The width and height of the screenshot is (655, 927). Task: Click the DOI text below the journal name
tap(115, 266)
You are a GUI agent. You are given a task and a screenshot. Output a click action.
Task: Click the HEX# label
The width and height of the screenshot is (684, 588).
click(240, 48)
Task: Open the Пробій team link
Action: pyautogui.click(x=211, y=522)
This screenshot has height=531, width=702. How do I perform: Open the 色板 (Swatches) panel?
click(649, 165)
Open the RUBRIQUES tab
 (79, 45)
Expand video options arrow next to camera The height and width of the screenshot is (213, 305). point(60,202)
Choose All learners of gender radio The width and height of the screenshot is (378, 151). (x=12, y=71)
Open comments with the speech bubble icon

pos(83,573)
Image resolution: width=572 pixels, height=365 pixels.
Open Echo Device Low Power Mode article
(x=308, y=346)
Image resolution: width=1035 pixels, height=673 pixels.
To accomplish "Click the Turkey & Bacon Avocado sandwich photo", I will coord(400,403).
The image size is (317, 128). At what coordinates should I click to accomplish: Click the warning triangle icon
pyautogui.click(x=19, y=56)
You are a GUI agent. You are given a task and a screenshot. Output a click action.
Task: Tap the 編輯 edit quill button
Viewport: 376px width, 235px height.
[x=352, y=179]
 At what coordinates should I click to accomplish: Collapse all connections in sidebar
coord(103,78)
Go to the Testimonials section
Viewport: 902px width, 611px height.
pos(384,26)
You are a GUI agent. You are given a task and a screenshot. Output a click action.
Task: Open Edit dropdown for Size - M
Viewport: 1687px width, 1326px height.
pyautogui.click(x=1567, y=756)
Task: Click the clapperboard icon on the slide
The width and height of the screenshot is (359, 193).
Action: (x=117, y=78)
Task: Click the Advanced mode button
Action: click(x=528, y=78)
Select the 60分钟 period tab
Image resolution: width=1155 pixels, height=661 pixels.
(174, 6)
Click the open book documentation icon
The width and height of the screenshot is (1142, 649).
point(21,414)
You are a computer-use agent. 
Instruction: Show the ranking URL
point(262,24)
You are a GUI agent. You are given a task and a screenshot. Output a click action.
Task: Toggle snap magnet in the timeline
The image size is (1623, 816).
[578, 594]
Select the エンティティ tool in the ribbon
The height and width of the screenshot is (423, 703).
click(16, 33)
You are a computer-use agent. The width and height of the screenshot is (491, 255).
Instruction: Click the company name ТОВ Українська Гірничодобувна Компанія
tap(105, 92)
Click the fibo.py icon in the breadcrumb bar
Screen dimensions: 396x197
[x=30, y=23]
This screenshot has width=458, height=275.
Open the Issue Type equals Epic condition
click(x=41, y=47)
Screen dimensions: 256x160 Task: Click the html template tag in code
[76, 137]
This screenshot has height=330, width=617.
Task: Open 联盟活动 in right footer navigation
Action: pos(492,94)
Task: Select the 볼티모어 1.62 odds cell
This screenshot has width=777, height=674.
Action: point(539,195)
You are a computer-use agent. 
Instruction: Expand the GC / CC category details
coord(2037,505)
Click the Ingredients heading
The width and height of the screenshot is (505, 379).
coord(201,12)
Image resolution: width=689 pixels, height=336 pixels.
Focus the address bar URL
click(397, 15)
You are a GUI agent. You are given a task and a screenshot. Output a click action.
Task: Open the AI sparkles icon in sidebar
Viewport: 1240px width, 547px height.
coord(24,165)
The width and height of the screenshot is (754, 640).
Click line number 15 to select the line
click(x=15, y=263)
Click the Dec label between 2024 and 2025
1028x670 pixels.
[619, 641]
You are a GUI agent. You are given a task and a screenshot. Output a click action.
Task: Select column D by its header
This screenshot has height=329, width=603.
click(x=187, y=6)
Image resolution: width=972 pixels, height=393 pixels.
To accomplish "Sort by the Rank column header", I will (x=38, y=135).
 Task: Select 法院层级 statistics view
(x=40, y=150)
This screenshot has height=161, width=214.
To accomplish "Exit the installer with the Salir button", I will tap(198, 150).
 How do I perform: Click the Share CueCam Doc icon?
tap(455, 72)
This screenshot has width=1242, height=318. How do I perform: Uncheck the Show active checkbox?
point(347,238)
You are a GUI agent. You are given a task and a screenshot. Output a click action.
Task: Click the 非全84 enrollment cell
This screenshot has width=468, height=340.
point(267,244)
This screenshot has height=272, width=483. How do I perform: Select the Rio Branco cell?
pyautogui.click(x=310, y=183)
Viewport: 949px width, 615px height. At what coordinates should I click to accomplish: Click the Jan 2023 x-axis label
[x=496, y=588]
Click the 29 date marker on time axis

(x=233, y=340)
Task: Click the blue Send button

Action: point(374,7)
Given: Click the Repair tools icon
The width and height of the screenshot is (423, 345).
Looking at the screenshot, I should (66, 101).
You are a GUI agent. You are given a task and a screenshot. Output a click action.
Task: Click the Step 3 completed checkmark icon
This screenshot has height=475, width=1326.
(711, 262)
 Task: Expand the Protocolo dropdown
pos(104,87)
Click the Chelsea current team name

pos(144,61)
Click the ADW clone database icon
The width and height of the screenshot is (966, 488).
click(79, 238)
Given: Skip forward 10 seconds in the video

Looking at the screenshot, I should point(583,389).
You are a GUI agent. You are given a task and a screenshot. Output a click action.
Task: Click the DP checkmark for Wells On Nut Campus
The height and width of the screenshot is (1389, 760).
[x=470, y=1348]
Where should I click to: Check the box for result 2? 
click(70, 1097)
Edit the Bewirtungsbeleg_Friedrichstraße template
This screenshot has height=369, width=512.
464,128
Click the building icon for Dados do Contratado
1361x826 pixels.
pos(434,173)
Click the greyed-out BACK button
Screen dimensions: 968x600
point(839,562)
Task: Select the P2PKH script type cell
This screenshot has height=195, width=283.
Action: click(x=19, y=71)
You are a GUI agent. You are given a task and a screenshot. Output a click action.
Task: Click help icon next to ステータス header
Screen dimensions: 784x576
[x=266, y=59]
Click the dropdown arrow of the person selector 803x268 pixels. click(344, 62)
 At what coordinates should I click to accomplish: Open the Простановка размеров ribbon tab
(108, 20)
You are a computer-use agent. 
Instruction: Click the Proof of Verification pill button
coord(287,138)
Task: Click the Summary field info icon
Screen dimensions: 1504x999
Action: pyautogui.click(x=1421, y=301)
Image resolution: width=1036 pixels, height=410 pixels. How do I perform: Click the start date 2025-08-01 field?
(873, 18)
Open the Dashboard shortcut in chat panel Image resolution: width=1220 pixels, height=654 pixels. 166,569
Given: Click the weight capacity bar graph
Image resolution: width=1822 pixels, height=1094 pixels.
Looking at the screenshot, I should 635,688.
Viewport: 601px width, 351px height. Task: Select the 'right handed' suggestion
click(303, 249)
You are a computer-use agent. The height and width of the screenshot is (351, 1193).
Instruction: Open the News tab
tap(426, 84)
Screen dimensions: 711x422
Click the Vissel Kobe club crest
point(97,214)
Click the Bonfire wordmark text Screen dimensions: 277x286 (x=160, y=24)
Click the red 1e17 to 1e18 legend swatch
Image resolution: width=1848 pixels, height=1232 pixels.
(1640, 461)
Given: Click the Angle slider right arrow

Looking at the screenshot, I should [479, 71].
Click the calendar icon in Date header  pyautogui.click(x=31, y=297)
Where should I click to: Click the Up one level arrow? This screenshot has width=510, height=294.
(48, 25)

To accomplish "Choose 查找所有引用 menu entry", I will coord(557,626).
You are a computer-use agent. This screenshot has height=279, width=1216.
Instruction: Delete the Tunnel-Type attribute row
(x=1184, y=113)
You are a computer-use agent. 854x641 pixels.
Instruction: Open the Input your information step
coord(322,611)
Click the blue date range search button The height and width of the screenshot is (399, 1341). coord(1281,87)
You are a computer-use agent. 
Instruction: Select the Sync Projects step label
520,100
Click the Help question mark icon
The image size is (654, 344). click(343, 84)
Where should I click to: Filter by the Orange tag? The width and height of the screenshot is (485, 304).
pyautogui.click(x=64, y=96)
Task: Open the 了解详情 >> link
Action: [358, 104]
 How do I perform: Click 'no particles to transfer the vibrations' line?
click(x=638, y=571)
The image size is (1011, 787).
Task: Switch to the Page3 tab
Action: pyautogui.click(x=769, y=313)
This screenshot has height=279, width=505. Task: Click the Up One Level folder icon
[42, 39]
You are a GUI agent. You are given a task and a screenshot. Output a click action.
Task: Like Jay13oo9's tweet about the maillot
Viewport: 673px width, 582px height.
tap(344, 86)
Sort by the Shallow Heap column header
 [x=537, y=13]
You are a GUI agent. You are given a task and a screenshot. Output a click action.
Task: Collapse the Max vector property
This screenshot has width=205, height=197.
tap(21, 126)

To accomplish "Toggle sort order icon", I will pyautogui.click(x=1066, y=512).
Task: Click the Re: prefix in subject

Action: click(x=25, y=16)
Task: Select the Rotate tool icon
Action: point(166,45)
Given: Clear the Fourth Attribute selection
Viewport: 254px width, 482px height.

*STATED EXERCISE*: Express the items from the first line through the line containing "pos(384,26)", inclusive, as a Markdown table with the columns Row and Line, one numbered row per line, and leave out any blank lines.

*THE OUTPUT*:
| Row | Line |
|---|---|
| 1 | The width and height of the screenshot is (655, 927). Task: Click the DOI text below the journal name |
| 2 | tap(115, 266) |
| 3 | You are a GUI agent. You are given a task and a screenshot. Output a click action. |
| 4 | Task: Click the HEX# label |
| 5 | The width and height of the screenshot is (684, 588). |
| 6 | click(240, 48) |
| 7 | Task: Open the Пробій team link |
| 8 | Action: pyautogui.click(x=211, y=522) |
| 9 | This screenshot has height=531, width=702. How do I perform: Open the 色板 (Swatches) panel? |
| 10 | click(649, 165) |
| 11 | Open the RUBRIQUES tab |
| 12 |  (79, 45) |
| 13 | Expand video options arrow next to camera The height and width of the screenshot is (213, 305). point(60,202) |
| 14 | Choose All learners of gender radio The width and height of the screenshot is (378, 151). (x=12, y=71) |
| 15 | Open comments with the speech bubble icon |
| 16 | pos(83,573) |
| 17 | Image resolution: width=572 pixels, height=365 pixels. |
| 18 | Open Echo Device Low Power Mode article |
| 19 | (x=308, y=346) |
| 20 | Image resolution: width=1035 pixels, height=673 pixels. |
| 21 | To accomplish "Click the Turkey & Bacon Avocado sandwich photo", I will coord(400,403). |
| 22 | The image size is (317, 128). At what coordinates should I click to accomplish: Click the warning triangle icon |
| 23 | pyautogui.click(x=19, y=56) |
| 24 | You are a GUI agent. You are given a task and a screenshot. Output a click action. |
| 25 | Task: Tap the 編輯 edit quill button |
| 26 | Viewport: 376px width, 235px height. |
| 27 | [x=352, y=179] |
| 28 |  At what coordinates should I click to accomplish: Collapse all connections in sidebar |
| 29 | coord(103,78) |
| 30 | Go to the Testimonials section |
| 31 | Viewport: 902px width, 611px height. |
| 32 | pos(384,26) |